I played in my hockey game, which we won 8-1 I had two goals and four assists. When our captain set lines he apologized to me for putting me with the two weakest wings. But despite playing with two guys who are a little slower, we still put up seven of the eight goals. (I did not factor in one on the score sheet) So we finish the game and crack open a few beers as we are laughing and celebrating our win. About three beers in, I notice that the team playing next only has one guy on the ice. So I find another and ask if they are short. (which they are) The guy hands me a jersey and I get dressed again after playing a game and having three beers.

So I ask what level this team is. He tells me that it the highest level at the rink.

side note: I have played hockey for a little over 4 years. The guys in the highest level all grew up in hockey areas and have played since they were kids. some of which have played more years then I have been alive. Three guys on my team played in the ECHL and told a story of when they played against the Richmond renegades..

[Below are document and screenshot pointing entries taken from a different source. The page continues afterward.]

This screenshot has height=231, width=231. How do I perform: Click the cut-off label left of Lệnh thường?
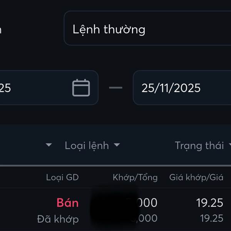click(x=1, y=29)
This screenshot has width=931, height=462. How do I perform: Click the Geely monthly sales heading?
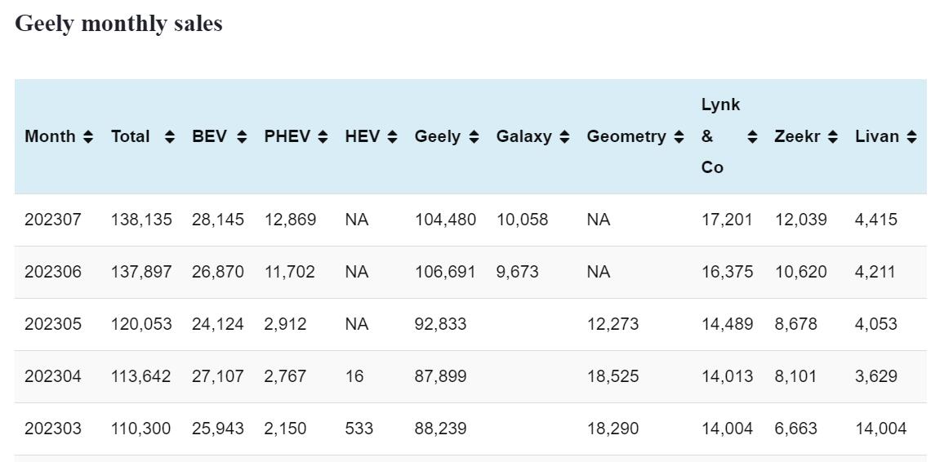[x=118, y=24]
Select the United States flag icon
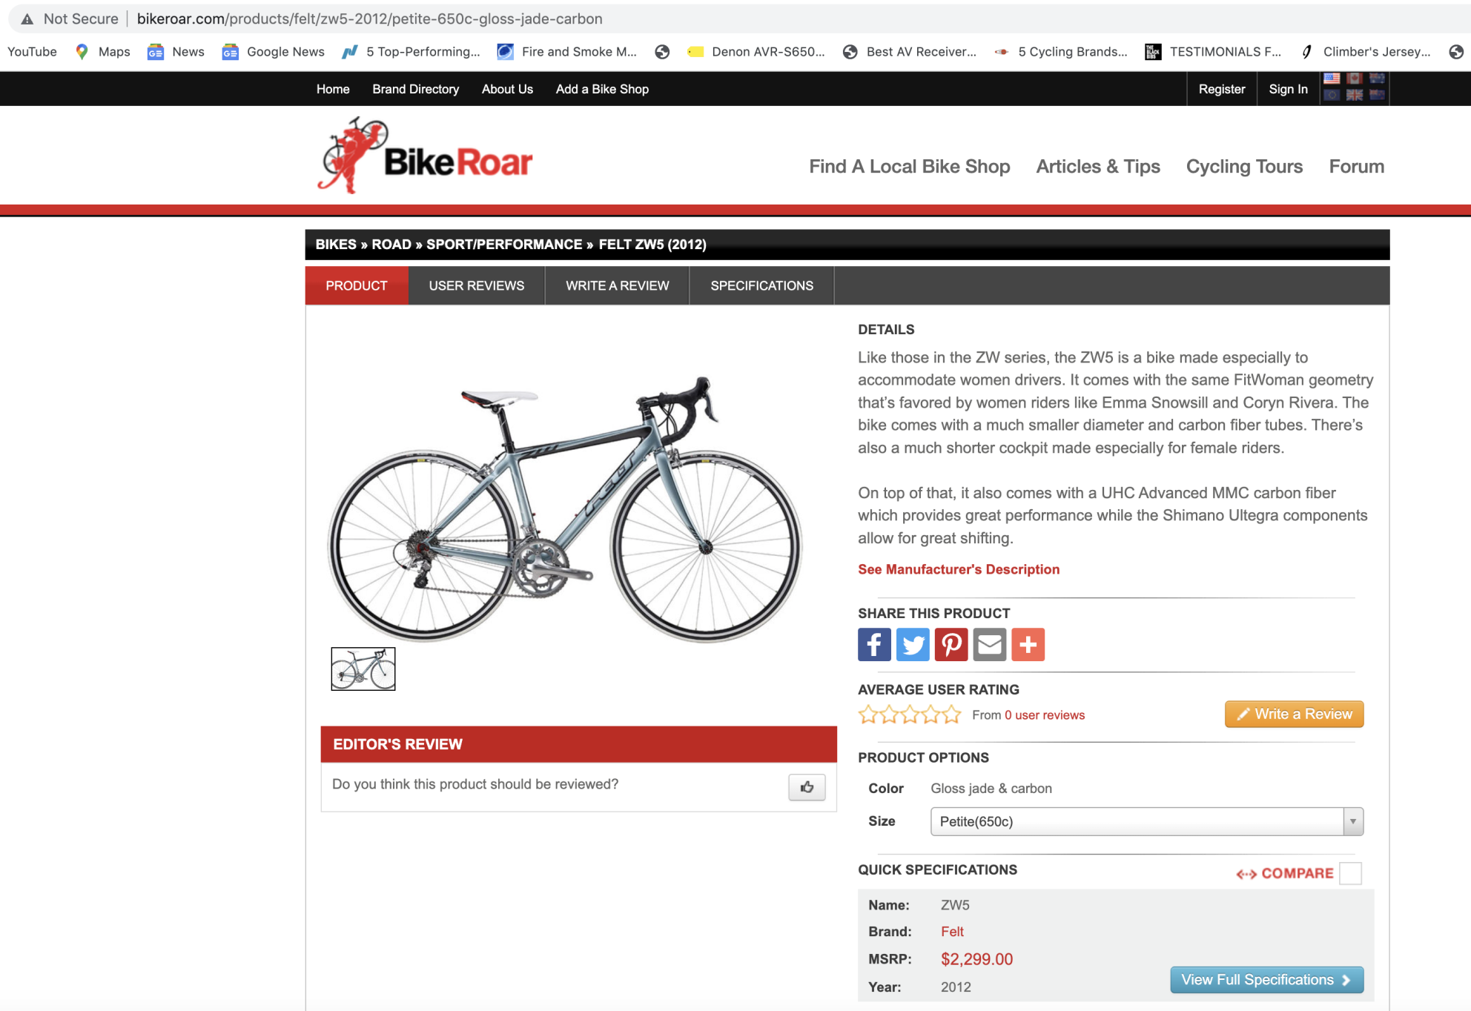Image resolution: width=1471 pixels, height=1011 pixels. 1332,79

So I gripped my stick a little tightly and skated to the bench just hoping to not embarrass myself. So the game starts and I go full speed. I work hard every shift. Chase every loose puck, fore check like a maniac. I make conservative plays but play smart and work hard. I find a guy in the middle and set him up with a pass... goal! I have an assist. I am happy! Then later that period I find my way to the middle of the slot and One of the players finds me with a pass which I deposit behind the goalie! All I could think of was don't look excited. Look like you have been here before! I ended the game with one more assist, and for a guy who had played a full game and had three beers I put up three points in a 7-4 win. I was thrilled.

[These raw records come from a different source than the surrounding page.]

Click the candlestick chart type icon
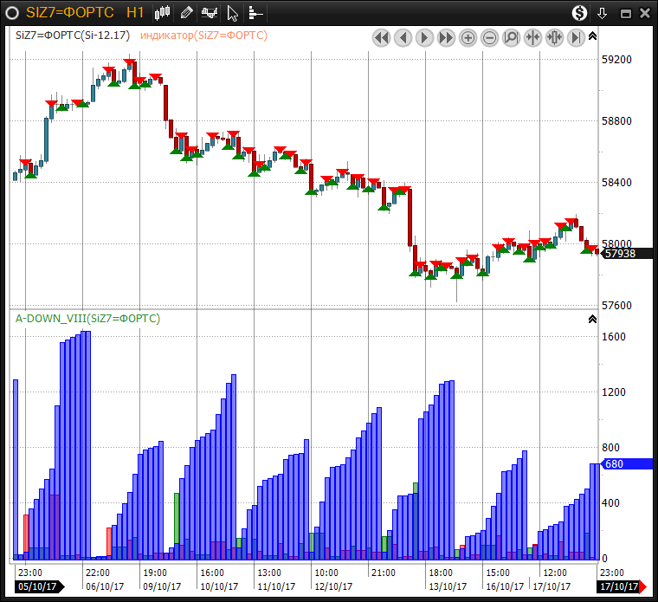Viewport: 658px width, 602px height. [163, 12]
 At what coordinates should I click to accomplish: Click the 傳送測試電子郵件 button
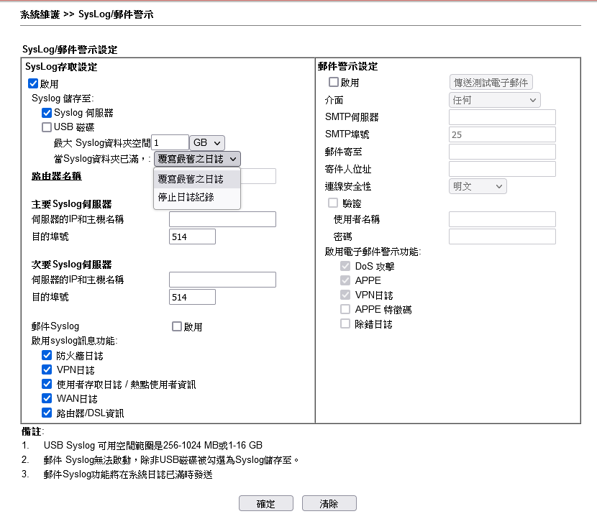pos(491,83)
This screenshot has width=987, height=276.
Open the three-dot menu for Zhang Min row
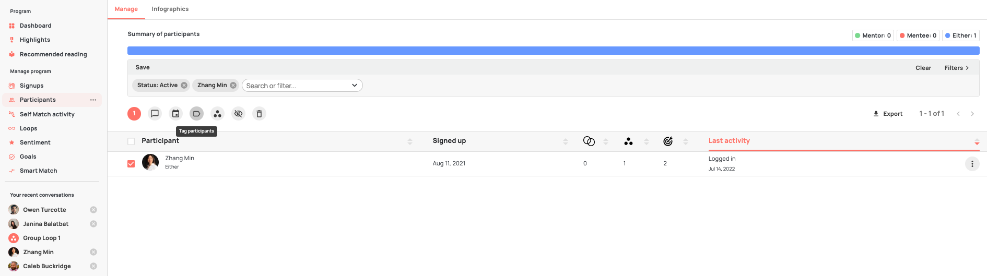coord(972,164)
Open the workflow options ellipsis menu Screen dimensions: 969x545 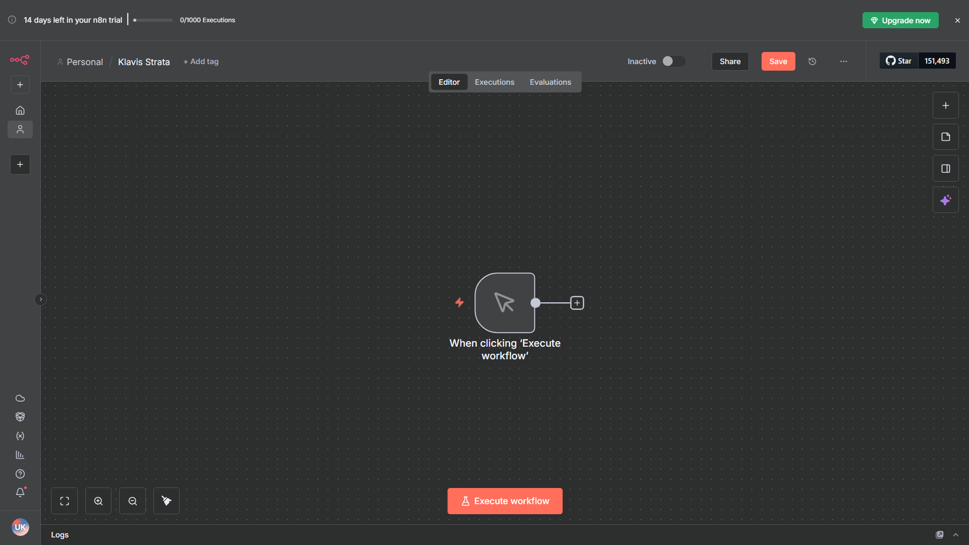(843, 61)
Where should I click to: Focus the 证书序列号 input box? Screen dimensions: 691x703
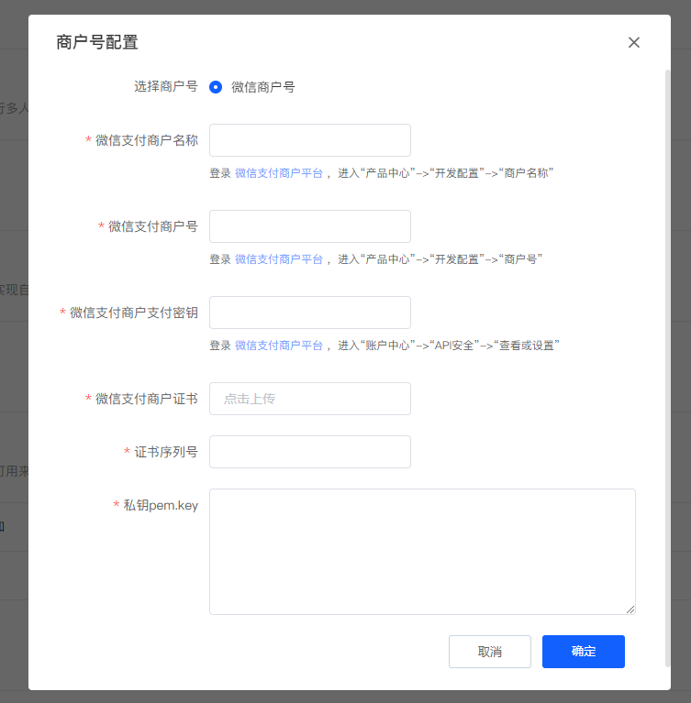tap(309, 452)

So during my second "beers after game" session I joked with their captain. "Thanks fellas, I know I have a two way contract so I likely won't be back" (hockey lingo, basically minor league player that can come up and play on the big club and go back to his minor club without getting picked up by another team) He laughed and then went and got a pen. He wrote down my name number and email. He said he was going to try and get me to sub the rest of the season and ask me to join next season.

EGO.. Soaring!

So I went home and showered, dressed up REAL nice for the parties. And I headed out to meet my friend Rebeca. We went to the first party which was in the "party room" at a condo in Ballston. there were like fifty people there. (I have spent the last few Friday and Saturday nights at home alone) So getting out into this setting was amazing. There was music a TON of beautiful women. Which, getting to flirt some was doing wonders for my already soaring ego! And it is fun meeting new people cause I can retell some of my tired stories and they are new and funny lol.

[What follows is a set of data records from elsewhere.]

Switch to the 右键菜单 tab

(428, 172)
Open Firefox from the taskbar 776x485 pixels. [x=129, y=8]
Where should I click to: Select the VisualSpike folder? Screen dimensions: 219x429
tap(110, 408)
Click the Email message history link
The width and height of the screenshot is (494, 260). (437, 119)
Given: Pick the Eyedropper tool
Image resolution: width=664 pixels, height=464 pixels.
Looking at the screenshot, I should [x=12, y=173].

Although one girl found out I was a fireman, and she owns a restaurant in Silver Spring Maryland so she started asking me a MILLION questions about every possible situation that could arise in her restaurant. it felt like a promotional test, but she was cute so I did not mind! And in an amazing coincidence I ran into some friends from the Primal gym there which was AWESOME!

At midnight we skipped out on that party and went to a house party about 10 minutes away. There was dancing and alcohol and it was better then any club i can remember going to. I was having an amazing time, but between the two hockey games and the beers during hockey and at the party I needed to get home sober and awake. So I did not get to stay as long as I would have liked.

When I got home I was lying in bed with a huge smile on my face. I have been invited to four different Halloween parties, and several things from the primal gym. My social calendar is filling up and I love it!